*RECORDED DATA:*
##########
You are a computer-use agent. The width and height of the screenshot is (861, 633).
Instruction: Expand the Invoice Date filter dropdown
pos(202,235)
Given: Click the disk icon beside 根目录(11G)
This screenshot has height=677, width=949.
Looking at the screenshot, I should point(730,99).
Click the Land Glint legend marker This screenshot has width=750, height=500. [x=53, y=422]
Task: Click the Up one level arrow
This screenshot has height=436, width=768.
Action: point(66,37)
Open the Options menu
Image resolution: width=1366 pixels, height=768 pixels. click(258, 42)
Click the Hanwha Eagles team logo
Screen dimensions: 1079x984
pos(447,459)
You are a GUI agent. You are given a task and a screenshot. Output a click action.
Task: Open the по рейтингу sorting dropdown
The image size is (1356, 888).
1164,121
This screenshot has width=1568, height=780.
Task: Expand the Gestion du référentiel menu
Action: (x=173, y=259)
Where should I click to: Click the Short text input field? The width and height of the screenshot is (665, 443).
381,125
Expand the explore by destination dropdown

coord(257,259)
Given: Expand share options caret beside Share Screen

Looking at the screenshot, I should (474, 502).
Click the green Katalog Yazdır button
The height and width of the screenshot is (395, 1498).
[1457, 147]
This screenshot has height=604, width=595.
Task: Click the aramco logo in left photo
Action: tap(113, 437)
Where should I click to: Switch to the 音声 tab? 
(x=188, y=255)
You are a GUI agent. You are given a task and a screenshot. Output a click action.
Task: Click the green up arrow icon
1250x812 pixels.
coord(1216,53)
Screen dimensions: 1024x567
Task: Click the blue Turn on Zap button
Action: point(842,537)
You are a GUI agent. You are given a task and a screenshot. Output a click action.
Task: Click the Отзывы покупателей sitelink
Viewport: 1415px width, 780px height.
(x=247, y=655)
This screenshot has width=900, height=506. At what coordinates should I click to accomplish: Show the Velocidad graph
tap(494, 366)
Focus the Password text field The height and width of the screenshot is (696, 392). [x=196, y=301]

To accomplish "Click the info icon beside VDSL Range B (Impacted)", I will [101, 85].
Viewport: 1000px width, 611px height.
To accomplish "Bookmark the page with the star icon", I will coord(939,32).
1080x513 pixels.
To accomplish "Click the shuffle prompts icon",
##########
*WHAT YOU SHOULD DO:*
Only a word-for-word repetition of the lines from the one containing "1250x812 pixels." to the final line of the data above counts as the answer.

*RESULT:*
1250x812 pixels.
coord(1216,53)
Screen dimensions: 1024x567
Task: Click the blue Turn on Zap button
Action: point(842,537)
You are a GUI agent. You are given a task and a screenshot. Output a click action.
Task: Click the Отзывы покупателей sitelink
Viewport: 1415px width, 780px height.
(x=247, y=655)
This screenshot has width=900, height=506. At what coordinates should I click to accomplish: Show the Velocidad graph
tap(494, 366)
Focus the Password text field The height and width of the screenshot is (696, 392). [x=196, y=301]

To accomplish "Click the info icon beside VDSL Range B (Impacted)", I will [101, 85].
Viewport: 1000px width, 611px height.
To accomplish "Bookmark the page with the star icon", I will coord(939,32).
1080x513 pixels.
To accomplish "Click the shuffle prompts icon",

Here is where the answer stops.